Jacob Van Loo, Melancholy. Via Wikimedia Commons. |
Sometimes I feel bad: melancholic, blue, sad, weighed down. Sometimes it feels like being depressed, but not always. Mostly it's like "the world is so fucked up," "what is the point of this exactly?" and "couldn't this whole human experience thing be better arranged?"
Of course, the world really is so fucked up, and life really doesn't have a point, so it's not like having these thoughts is evidence of some kind of problem. Frustration with the paleness and stupidity of the human experience isn't really depression. It's more like discontent -- something you don't hear a lot about in the modern pscyho-counseling establishment. If you're just discontented, I guess you're supposed to just suck it up.
But I got thinking about the whole anger-depression thing after I read this book Monkey Mind, which is a funny memoir about a guy's experience with anxiety. (Sample situation: at 16, guy has sex with woman he doesn't really like and isn't really attracted to -- then becomes VERY ANXIOUS about it for A LONG TIME.)
Reading the book, I realized that my bad feelings are really not typically anxiety. It's not like I'm a worrier. I'm not worried about the future. I'm depressed and discontented NOW. I remembered the whole anger->depression idea, and I asked myself, Do I do that? Do I turn anger inward?
The objective facts suggest maybe Yes. I have a hard time staying angry at individual people, even when anger is justified and appropriate. I get angry for like one second, and then somehow my mind always flashes to thinking about how the whole situation is going to seem ten years from now, at which point it will seem ridiculous and far away. When you've lost your cool, haven't you always felt stupid later? I've always thought my approach a pretty rational one, actually. But maybe it's "turning anger inward." Who knows?
Following this line of thought, I asked the next question a philosopher would ask, which is "Well, what is a constructive way to express anger?" I mean, clearly no one is better off becoming more the kind of person who shouts and throws things and makes mean cutting remarks. Duh. So what are you supposed to do exactly?
The google tells me the following things. When expressing anger, talk directly to the person you're angry with. Speak in a calm and caring way, and make eye contact. Use "I" language: instead of saying "Hey, you almost ran me over you stupid inattentive piece of shit!" say, "I know you mean well but I really feel nervous and vulnerable when you run the yellow light and almost kill me with your car."
As I thought about putting this into practice, I noticed a huge obstacle. The vast majority of what I'm angry about has nothing to do with the people around me, and has everything to do with the state of the world, with money, with war, with politics, with environmental degradation. Who am I supposed to look in the eye while I deliver my "I" statements if I'm mad about impending war in Iran?
What do to? Maybe I should write a letter? Let's give it a shot, shall we?
Dear USA,
The absurd and immoral wars and other violence you are initiating and perpetuating around the world are an outrage to decency, you self-important ignorant bully...

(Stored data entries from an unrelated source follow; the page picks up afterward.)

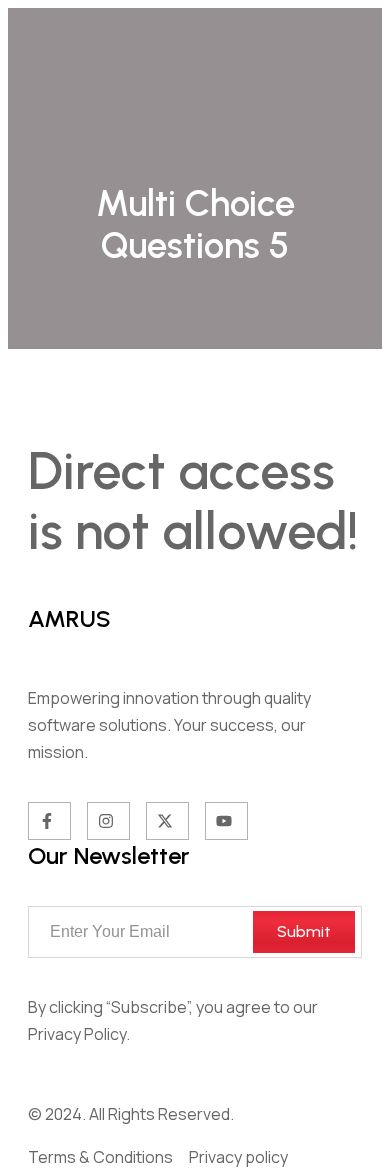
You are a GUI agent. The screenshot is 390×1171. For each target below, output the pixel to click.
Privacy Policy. (79, 1034)
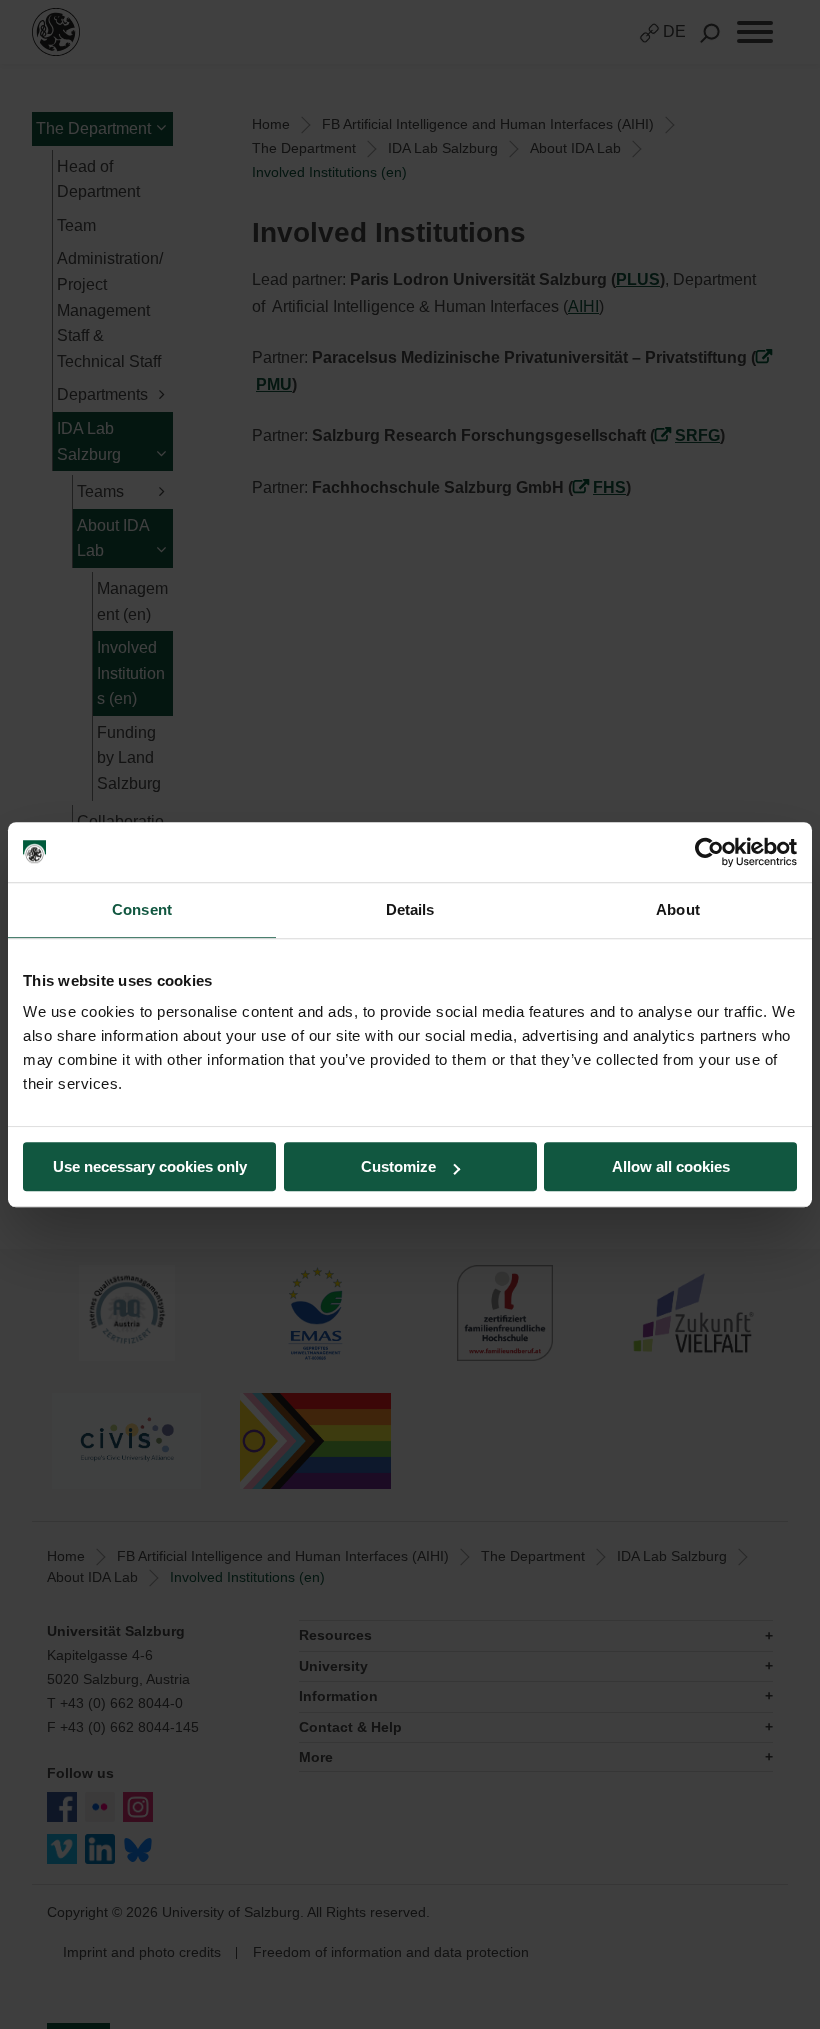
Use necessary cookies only (150, 1166)
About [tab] (678, 909)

Oops, scratch that! Let's start over:
Dear USA,
I think you mean well, but maybe you didn't realize well over 100,000 civilians have died as a result of the Iraq war. Have you considered -- wait, scratch that! I often think about them and their families and ... let's just say it makes me feel upset and sad, OK? I just wanted to let you know.
Dear People of Banking and Finance,
You guys are completely beyond the pale with your lying, fraud, gambling, foreclosure misbehavior and other shenanigans. Who the fuck do you think you are?
Oops!
Dear People of Banking and Finance,
I know you're doing your best, but I think you've developed a few regrettable habits lately, and I was hoping you'd take a moment to consider things from our point of view. I felt really sad and upset when I read about Wells Fargo destroying the home of these people who didn't even have a mortgage. The effects of the economic collapse of 2008 mean some people are unemployed and I think that makes them unhappy, which makes me unhappy. If you ever need to talk, I'm here, OK?
Dear Forces that Control the Universe,
WTF is wrong with you? Disease, hunger, death -- and for what? Do you just like to see us suffer? I think you suck.
Oops!
Dear Forces that Control the Universe,
I've heard it said that you have ways that are beyond my understanding and my paltry powers of reasons. I don't know. I just wanted to make sure you knew that things are difficult. We humans need love, food, warmth, companionship, and when we don't get those things - it's like really hard on us OK?
Conclusion: I don't think this constructive anger thing is going to work for me.